Exercise
Starting at the line that holds "Image resolution: width=443" and stopping at the line that holds "The height and", restate the records below word for word, with both of those lines included.

Recorded information
•••••

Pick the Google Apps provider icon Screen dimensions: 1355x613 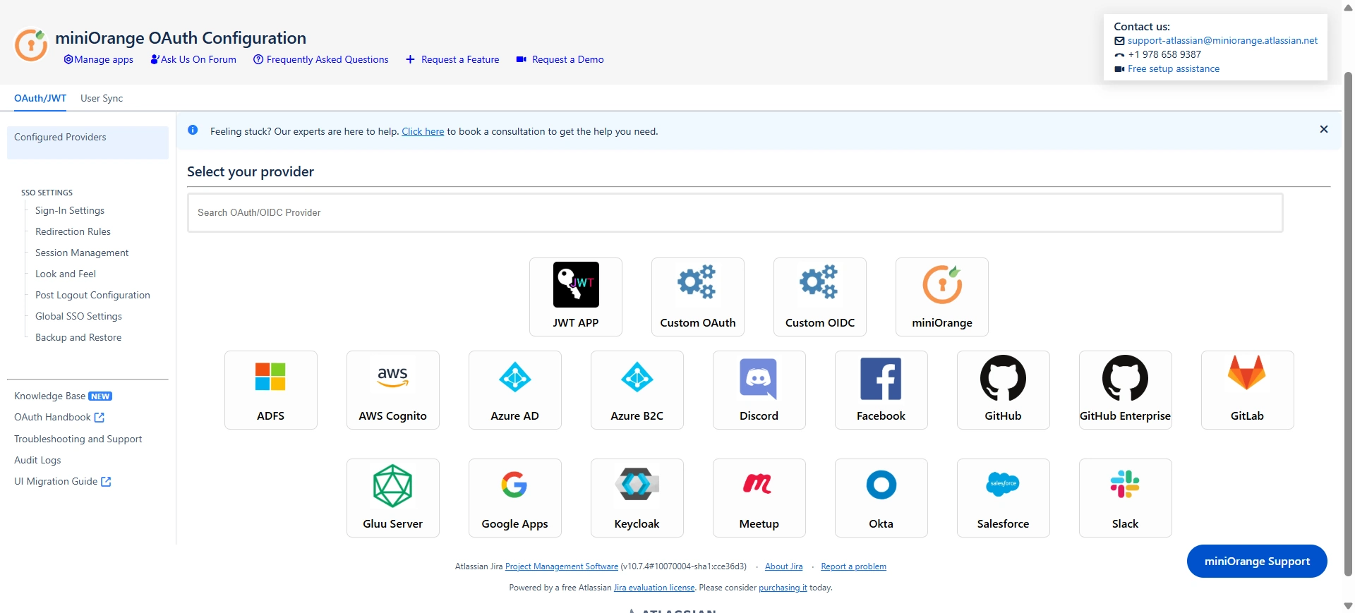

•••••

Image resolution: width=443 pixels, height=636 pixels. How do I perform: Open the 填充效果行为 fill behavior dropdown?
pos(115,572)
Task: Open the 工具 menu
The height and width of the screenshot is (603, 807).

•••••

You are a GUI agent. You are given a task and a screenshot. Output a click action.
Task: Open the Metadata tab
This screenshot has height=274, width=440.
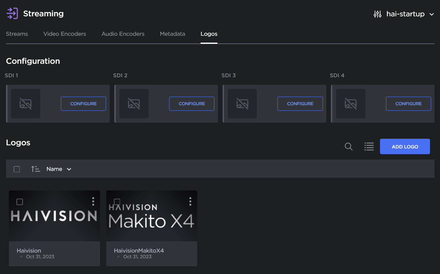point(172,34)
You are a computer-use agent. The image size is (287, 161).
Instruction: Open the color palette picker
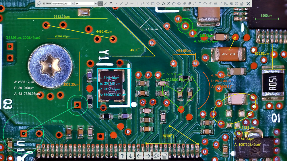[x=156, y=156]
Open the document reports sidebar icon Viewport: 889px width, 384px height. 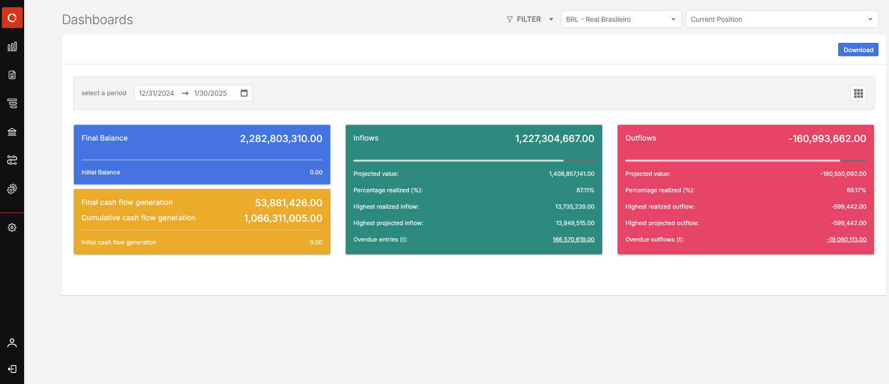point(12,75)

•••••

Solution below
Image resolution: width=443 pixels, height=636 pixels. How do I perform: Open the 填充效果行为 fill behavior dropdown?
pos(115,572)
Task: Open the 工具 menu
The height and width of the screenshot is (603, 807).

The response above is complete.